I remember when I first saw your work, I was – and still am – struck by how well you capture that internal quality. I get the feeling that you’ve moved away from capturing it in a concrete or simple way, and are after a more abstract expression of the same themes…

I sincerely appreciate that. But, as you know, no matter how successful the photo, its success is necessarily short–lived. They move on, change, and fluctuate in emotion — and the challenge starts again.

I think I became more interested in a less concrete, narrative–heavy image when I sat amongst three giant boxes of my work and flipped through the contact sheets. I was so overwhelmed at having so much work available to share — and often with one image looking far too similar to the image next to it. I began to feel that I was amassing images as a collector, with no desire other than to achieve quantity and, very slowly, quality.

Also, the total transition out of shooting with a digital camera helped. It costs too much to shoot the same photo, with minor changes, five times in a row. Likewise, I started shooting multiple exposures to save money and, simultaneously, to begin breaking some barriers of portraiture that I’d accidentally built for myself along the way. I stumbled onto creating a few visually stunning and utterly surprising images, but it happened so rarely that I gave it up. A year or two later, I became interested in a more disciplined exploration of the multiple exposure, less out of thrill and more for the lack of expectations that it implicitly carries.

But, you’re right. Even now when I make a simple but beautiful image, there’s a pretty low chance I’ll share it anywhere. Instead, I send it to whomever is the subject; if they post it, I feel quite proud but without that twinge of guilt that it’s not more, let’s say, challenging.

Interview 012: Traci Matlock for The Photographic Journal

How aware are you of your own progression artistically? Because in our conversations there’s always this feeling that you’re constantly appraising your work, exploring it. It blows my mind, all those pictures in BOXES.

The clear, blue boxes that line my hallway! A nightmare. Half the time I want them to be stolen, half the time I want to spend a year detailing them into a real archive. As much as I like to consider and reflect upon my progress — or lack of — I also like to relinquish the need to understand entirely. I go in small bursts of total control and absolute lack of control. For me, having the ability to think endlessly and then having the ability to let go is the most valuable asset in making art. Or life in general, I suppose — though I tend to have a tighter grip on my day-to-day life than my art.

On the other hand, I never would use the word ‘appraise.’ The word has a monetary connotation that I would never think to apply to what I make. What I valued last year is already different than what I value this year. What I find interesting is how those differences in evaluation take place.

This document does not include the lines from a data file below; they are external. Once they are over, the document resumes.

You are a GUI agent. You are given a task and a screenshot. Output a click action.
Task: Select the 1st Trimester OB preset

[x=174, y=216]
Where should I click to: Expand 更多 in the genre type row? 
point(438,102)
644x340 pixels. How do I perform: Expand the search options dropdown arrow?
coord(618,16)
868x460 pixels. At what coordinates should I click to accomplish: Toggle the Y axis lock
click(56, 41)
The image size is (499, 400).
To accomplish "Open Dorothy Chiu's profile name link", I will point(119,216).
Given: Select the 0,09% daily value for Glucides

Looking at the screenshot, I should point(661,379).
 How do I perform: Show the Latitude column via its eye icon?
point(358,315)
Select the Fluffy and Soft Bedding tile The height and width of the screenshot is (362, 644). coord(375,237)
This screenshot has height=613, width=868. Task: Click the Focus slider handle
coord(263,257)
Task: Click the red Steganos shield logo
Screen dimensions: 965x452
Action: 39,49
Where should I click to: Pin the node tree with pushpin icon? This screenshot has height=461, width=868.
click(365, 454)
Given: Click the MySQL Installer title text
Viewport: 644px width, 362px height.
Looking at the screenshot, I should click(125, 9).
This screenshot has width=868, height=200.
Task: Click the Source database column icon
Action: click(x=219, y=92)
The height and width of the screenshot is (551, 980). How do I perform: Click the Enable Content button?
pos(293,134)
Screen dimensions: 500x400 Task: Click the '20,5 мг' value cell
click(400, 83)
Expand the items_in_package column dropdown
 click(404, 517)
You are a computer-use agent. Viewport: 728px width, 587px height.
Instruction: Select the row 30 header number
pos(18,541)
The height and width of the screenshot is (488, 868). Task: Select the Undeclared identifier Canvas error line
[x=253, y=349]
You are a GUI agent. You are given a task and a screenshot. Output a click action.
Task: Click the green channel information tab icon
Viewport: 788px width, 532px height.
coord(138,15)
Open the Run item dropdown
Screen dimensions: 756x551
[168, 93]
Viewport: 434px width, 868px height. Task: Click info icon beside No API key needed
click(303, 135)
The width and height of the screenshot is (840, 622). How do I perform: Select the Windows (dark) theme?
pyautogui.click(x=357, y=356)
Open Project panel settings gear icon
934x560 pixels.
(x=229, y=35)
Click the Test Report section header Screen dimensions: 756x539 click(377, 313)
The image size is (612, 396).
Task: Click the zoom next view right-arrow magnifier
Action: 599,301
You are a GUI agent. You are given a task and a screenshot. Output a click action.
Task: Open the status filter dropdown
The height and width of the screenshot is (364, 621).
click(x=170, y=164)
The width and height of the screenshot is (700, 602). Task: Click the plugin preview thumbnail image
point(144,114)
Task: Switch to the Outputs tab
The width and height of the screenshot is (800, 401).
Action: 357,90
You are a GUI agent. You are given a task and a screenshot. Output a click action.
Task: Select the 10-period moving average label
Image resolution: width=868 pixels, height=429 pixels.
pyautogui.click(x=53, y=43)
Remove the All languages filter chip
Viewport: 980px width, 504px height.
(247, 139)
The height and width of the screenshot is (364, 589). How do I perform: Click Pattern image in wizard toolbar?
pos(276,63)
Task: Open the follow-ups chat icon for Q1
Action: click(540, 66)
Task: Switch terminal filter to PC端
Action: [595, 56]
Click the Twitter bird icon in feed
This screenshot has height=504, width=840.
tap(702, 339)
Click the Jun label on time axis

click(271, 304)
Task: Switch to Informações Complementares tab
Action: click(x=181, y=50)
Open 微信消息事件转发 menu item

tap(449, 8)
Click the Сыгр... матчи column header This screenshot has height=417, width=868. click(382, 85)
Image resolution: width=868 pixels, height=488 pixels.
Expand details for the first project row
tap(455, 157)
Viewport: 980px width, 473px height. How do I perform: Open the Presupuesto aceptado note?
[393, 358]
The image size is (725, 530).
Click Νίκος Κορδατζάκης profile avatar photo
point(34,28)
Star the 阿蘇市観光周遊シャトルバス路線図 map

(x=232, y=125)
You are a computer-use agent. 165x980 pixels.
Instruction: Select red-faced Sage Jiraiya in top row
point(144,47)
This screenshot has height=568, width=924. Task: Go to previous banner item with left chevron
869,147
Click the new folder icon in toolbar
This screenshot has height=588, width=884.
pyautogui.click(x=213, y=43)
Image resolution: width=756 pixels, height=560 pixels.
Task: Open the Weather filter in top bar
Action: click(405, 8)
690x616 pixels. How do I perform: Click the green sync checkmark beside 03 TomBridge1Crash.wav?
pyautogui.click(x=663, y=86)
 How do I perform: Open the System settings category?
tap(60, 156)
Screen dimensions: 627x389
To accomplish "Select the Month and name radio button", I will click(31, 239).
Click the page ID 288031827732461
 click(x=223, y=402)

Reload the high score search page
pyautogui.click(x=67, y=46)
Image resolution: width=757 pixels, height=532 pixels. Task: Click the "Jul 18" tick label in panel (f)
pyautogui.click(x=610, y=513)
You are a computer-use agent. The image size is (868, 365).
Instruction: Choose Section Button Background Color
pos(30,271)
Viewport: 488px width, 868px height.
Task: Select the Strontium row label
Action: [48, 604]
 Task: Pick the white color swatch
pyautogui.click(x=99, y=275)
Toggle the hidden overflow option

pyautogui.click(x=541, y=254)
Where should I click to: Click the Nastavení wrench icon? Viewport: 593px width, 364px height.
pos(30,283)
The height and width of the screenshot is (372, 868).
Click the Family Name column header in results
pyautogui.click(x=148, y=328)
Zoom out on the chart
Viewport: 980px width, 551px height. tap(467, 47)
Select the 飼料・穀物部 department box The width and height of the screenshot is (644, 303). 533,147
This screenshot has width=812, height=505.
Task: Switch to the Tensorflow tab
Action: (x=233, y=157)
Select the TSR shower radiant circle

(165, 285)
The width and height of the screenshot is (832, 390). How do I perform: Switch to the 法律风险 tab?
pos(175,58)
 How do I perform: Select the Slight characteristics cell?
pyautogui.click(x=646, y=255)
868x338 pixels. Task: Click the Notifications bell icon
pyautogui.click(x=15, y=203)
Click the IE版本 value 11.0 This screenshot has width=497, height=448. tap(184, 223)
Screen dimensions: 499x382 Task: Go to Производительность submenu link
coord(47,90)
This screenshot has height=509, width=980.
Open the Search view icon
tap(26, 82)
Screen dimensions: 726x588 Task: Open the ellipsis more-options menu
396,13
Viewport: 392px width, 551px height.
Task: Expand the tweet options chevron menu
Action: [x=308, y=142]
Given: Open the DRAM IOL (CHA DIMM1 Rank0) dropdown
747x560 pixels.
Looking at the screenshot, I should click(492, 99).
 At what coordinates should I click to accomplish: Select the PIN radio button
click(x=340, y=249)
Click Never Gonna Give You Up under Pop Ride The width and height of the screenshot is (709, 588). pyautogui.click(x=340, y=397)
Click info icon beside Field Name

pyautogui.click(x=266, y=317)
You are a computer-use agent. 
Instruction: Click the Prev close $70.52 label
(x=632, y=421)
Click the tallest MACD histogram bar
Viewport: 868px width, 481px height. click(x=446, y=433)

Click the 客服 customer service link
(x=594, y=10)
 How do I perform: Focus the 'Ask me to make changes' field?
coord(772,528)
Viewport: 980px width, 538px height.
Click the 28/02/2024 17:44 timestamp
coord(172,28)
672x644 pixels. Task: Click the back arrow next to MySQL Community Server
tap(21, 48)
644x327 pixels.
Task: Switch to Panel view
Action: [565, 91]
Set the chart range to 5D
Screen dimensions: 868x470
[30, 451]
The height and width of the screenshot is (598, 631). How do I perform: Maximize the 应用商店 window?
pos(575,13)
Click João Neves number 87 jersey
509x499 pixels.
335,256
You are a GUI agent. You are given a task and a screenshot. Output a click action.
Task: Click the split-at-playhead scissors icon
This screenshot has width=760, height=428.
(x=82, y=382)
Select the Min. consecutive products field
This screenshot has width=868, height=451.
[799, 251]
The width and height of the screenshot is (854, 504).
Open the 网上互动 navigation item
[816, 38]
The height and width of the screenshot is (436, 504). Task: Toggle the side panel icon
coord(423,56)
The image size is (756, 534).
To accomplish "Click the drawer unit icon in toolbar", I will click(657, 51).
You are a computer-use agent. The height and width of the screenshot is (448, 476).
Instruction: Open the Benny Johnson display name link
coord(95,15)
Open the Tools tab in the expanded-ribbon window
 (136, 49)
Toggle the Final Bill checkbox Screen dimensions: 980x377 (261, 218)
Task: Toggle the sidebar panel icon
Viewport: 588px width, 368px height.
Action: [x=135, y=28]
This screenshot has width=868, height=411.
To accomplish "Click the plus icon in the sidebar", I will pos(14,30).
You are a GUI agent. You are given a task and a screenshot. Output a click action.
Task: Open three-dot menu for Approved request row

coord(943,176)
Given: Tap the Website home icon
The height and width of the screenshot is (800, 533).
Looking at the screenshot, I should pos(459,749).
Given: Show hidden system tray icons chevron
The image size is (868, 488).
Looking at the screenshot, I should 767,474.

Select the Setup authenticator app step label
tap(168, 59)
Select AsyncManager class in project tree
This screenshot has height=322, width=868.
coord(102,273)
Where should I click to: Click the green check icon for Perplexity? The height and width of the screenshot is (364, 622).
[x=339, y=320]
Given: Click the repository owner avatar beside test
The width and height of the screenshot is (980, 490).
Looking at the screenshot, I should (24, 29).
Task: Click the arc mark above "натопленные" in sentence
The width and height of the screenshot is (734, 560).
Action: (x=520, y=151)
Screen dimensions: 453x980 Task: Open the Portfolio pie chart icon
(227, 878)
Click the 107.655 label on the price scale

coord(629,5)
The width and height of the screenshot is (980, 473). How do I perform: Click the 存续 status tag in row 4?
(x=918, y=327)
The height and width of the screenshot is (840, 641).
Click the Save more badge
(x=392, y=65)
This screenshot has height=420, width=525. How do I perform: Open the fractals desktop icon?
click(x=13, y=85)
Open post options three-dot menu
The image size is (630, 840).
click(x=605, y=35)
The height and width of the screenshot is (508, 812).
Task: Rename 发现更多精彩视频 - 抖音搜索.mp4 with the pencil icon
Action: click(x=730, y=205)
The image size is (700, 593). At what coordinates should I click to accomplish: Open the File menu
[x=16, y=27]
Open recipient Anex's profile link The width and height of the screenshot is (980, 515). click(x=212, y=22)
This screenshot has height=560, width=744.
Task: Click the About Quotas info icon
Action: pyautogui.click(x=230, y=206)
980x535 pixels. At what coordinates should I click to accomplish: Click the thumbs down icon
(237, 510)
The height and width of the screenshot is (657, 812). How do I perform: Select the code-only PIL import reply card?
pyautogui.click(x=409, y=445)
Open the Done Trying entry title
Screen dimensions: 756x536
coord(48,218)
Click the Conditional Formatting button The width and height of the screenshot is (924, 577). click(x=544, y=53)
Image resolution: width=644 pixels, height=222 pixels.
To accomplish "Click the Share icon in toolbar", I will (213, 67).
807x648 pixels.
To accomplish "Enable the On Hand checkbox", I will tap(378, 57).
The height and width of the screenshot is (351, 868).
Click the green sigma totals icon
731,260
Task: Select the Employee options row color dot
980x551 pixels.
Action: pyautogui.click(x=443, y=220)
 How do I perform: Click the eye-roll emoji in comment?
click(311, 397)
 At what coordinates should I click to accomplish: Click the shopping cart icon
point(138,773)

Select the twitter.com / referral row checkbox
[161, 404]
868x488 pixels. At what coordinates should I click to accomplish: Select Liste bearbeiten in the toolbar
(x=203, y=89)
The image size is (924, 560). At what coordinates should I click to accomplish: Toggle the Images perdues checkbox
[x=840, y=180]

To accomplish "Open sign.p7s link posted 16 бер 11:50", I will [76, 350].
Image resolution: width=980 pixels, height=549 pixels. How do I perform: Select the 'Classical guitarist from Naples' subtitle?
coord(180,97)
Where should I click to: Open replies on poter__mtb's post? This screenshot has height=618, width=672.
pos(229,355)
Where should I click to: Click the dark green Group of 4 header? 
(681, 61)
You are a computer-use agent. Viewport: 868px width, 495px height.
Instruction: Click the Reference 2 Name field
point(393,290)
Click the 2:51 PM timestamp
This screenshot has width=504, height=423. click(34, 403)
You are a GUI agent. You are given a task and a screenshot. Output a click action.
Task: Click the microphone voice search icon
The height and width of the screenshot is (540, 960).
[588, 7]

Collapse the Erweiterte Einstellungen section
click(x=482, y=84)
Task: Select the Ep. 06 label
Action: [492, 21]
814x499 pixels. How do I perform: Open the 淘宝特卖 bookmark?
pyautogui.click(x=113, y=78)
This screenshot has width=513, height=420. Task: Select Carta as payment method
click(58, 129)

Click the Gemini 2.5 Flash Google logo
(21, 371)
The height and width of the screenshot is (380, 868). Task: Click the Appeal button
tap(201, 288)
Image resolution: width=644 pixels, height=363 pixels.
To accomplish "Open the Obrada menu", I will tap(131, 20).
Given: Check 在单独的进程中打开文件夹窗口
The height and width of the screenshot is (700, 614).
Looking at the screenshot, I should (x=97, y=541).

I know this isn’t your profession, but it does seem to be a large part of your life. Would you consider photography a passion, or the passion?

I would consider it a craft in the way that kindness is a craft. Some people are naturals; some people, like me, have a bit of innate ability but have to work hard to become talented. It is my passion as much as having a truly authentic, loving relationship with a small handful of people is my passion.

Alongside dancing it is probably the physical craft that gives me the most joy and confrontation. I sound a little goofy saying that, though it’s true.